Trump and Biden Campaign Trade Jabs Over North Korea’s Remarks

HOUSTON — President Trump sided again on Tuesday with the North Korean leader Kim Jong-un in mocking Joseph R. Biden Jr.’s intelligence, an extraordinary alignment of a United States president and an authoritarian dictator against an American politician — and an insult that Mr. Biden pooh-poohed by letting an aide rebut it.

During his visit to Japan last weekend, Mr. Trump wrote on Twitter that he had “smiled” when Mr. Kim described Mr. Biden recently as a “fool of low I.Q.” The White House spokeswoman, Sarah Huckabee Sanders, also said that Mr. Trump and Mr. Kim “agree in their assessment” of Mr. Biden. American leaders have traditionally avoided partisan sniping while outside of the country.

Mr. Biden, who is running for the 2020 Democratic presidential nomination, did not respond to Mr. Trump’s remarks during his one public event on Tuesday, an education speech in Houston, or in response to reporters calling out questions afterward. At a fund-raiser in Houston Tuesday evening, Mr. Biden sought to stay above the fray, reaching for a line he has used to dismiss Mr. Trump in the past.

“I’m not going to get down in the mudwrestling with this fella,” Mr. Biden said. “I’m not going to do it. I don’t want to get into it. Everybody already knows who he is.”

Earlier in the day, Kate Bedingfield, a deputy campaign manager for Mr. Biden, issued a statement calling Mr. Trump’s remarks “beneath the dignity of the office.”

“To be on foreign soil, on Memorial Day, and to side repeatedly with a murderous dictator against a fellow American and former vice president speaks for itself,” Ms. Bedingfield said.

After her statement was released, Mr. Trump wrote on Twitter that he was “actually sticking up” for Mr. Biden by calling him “a low I.Q. individual,” reiterating the insult while suggesting that his phrasing was softer than Mr. Kim’s.

Another 2020 Democrat, Senator Kamala Harris of California, sharply criticized Mr. Trump for attacking “the previous vice president of the United States” while in another country.

“It is wrong, it is contrary to our values, and it is contrary to the best interests of our country,” Ms. Harris said during a town hall forum on MSNBC Tuesday night. “He should not have done it, he is irresponsible,” she added, calling his remarks one of many “examples of why he should not be president of the United States.”

Mr. Biden, in his remarks in Houston, did needle Mr.

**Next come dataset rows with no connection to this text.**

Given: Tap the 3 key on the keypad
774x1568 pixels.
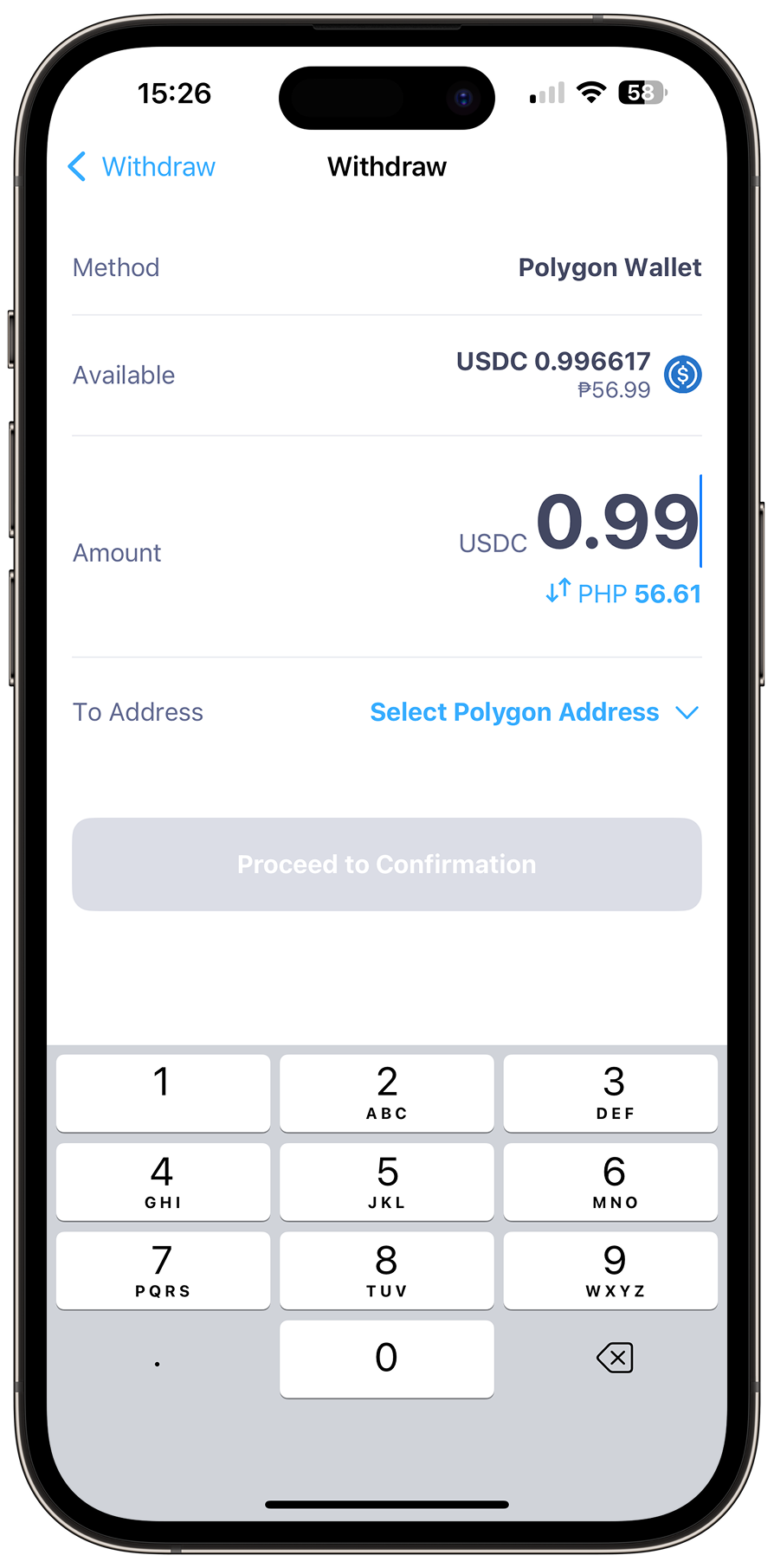Looking at the screenshot, I should (x=610, y=1093).
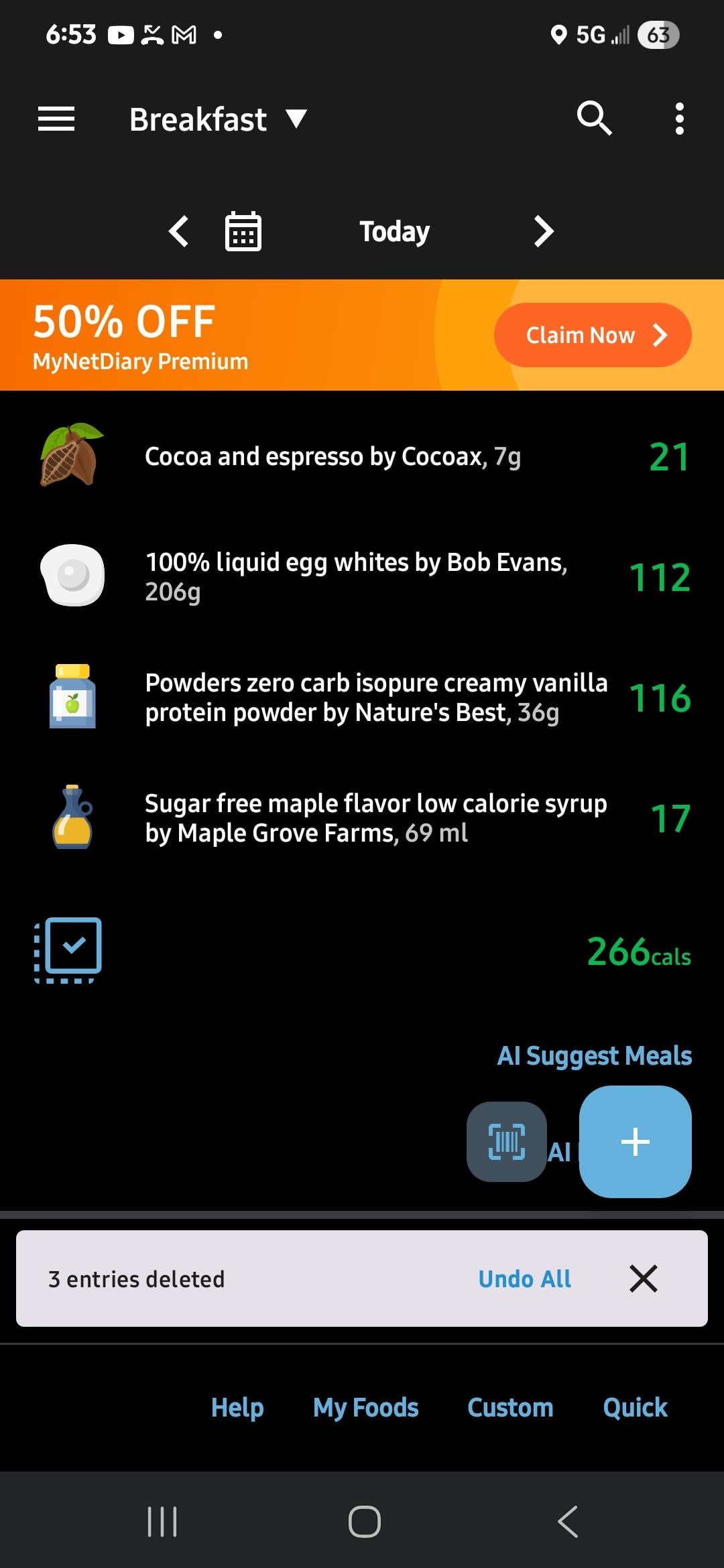Claim the 50% off Premium offer

593,335
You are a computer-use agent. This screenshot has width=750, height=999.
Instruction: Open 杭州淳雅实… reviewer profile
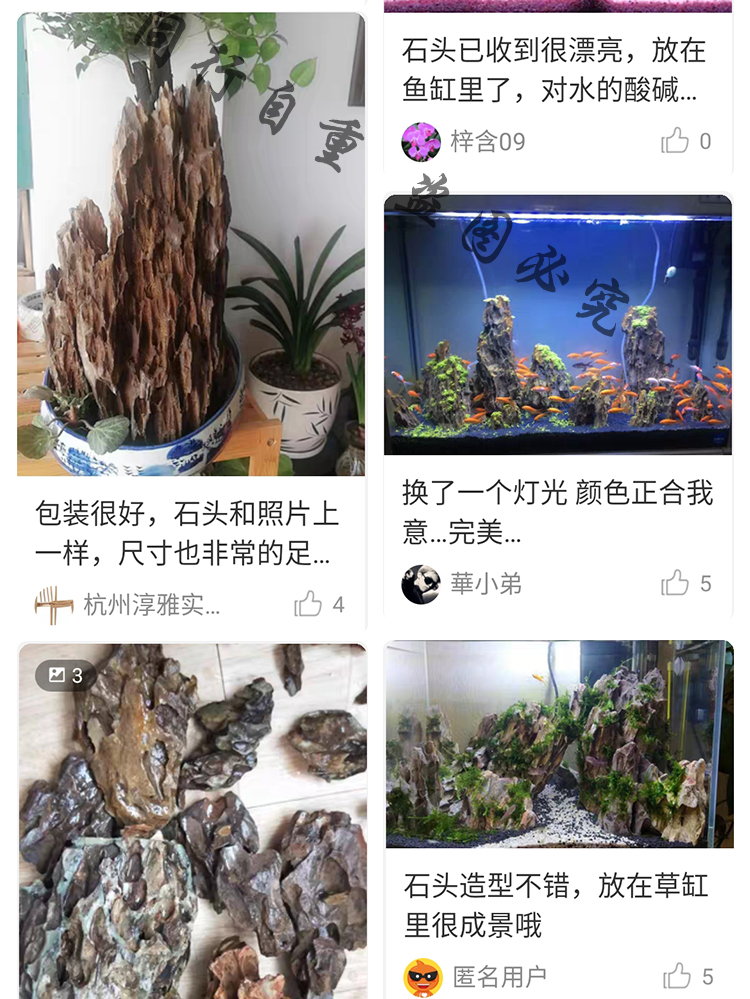pyautogui.click(x=127, y=605)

Trump for saying last week that the former vice president had “deserted” Pennsylvania by moving to Delaware decades ago.

“We moved from Scranton, I was 10, the president saying I abandoned it, to find work,” Mr. Biden said. “I was in third grade.”

Mr. Trump narrowly carried Pennsylvania in 2016, and Mr. Biden and other Democrats are determined to win back the state in 2020.